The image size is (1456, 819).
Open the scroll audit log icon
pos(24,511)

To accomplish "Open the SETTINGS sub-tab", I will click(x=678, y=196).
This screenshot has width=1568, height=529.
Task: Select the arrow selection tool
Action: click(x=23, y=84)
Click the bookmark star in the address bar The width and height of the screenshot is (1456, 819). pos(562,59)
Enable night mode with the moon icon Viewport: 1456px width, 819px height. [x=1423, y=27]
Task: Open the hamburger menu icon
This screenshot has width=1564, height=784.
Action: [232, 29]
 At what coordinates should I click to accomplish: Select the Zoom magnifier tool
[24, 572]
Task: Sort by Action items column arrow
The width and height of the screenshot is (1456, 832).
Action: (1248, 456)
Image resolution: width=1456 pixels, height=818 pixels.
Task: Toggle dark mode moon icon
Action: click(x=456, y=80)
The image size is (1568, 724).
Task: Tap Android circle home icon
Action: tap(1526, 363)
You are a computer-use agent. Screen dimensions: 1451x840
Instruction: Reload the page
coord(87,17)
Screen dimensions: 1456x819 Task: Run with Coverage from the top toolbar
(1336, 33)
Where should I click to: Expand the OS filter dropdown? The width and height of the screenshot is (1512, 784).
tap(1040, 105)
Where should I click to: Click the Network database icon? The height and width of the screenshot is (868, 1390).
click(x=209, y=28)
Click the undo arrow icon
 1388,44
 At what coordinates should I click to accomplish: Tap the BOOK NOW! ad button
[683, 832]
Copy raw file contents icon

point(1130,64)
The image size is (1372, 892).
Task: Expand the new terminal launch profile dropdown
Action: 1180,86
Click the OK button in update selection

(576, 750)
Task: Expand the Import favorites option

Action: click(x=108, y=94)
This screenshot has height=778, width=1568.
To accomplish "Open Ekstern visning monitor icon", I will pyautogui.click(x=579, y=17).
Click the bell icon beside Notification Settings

*****

- [Directions for this task]:
From the first record to the last, copy everything exactly.

- [Exercise answer]:
The image size is (1456, 819).
Open the scroll audit log icon
pos(24,511)

To accomplish "Open the SETTINGS sub-tab", I will click(x=678, y=196).
This screenshot has width=1568, height=529.
Task: Select the arrow selection tool
Action: click(x=23, y=84)
Click the bookmark star in the address bar The width and height of the screenshot is (1456, 819). pos(562,59)
Enable night mode with the moon icon Viewport: 1456px width, 819px height. [x=1423, y=27]
Task: Open the hamburger menu icon
This screenshot has width=1564, height=784.
Action: [232, 29]
 At what coordinates should I click to accomplish: Select the Zoom magnifier tool
[24, 572]
Task: Sort by Action items column arrow
The width and height of the screenshot is (1456, 832).
Action: (1248, 456)
Image resolution: width=1456 pixels, height=818 pixels.
Task: Toggle dark mode moon icon
Action: click(x=456, y=80)
The image size is (1568, 724).
Task: Tap Android circle home icon
Action: tap(1526, 363)
You are a computer-use agent. Screen dimensions: 1451x840
Instruction: Reload the page
coord(87,17)
Screen dimensions: 1456x819 Task: Run with Coverage from the top toolbar
(1336, 33)
Where should I click to: Expand the OS filter dropdown? The width and height of the screenshot is (1512, 784).
tap(1040, 105)
Where should I click to: Click the Network database icon? The height and width of the screenshot is (868, 1390).
click(x=209, y=28)
Click the undo arrow icon
 1388,44
 At what coordinates should I click to accomplish: Tap the BOOK NOW! ad button
[683, 832]
Copy raw file contents icon

point(1130,64)
The image size is (1372, 892).
Task: Expand the new terminal launch profile dropdown
Action: 1180,86
Click the OK button in update selection

(576, 750)
Task: Expand the Import favorites option

Action: click(x=108, y=94)
This screenshot has height=778, width=1568.
To accomplish "Open Ekstern visning monitor icon", I will pyautogui.click(x=579, y=17).
Click the bell icon beside Notification Settings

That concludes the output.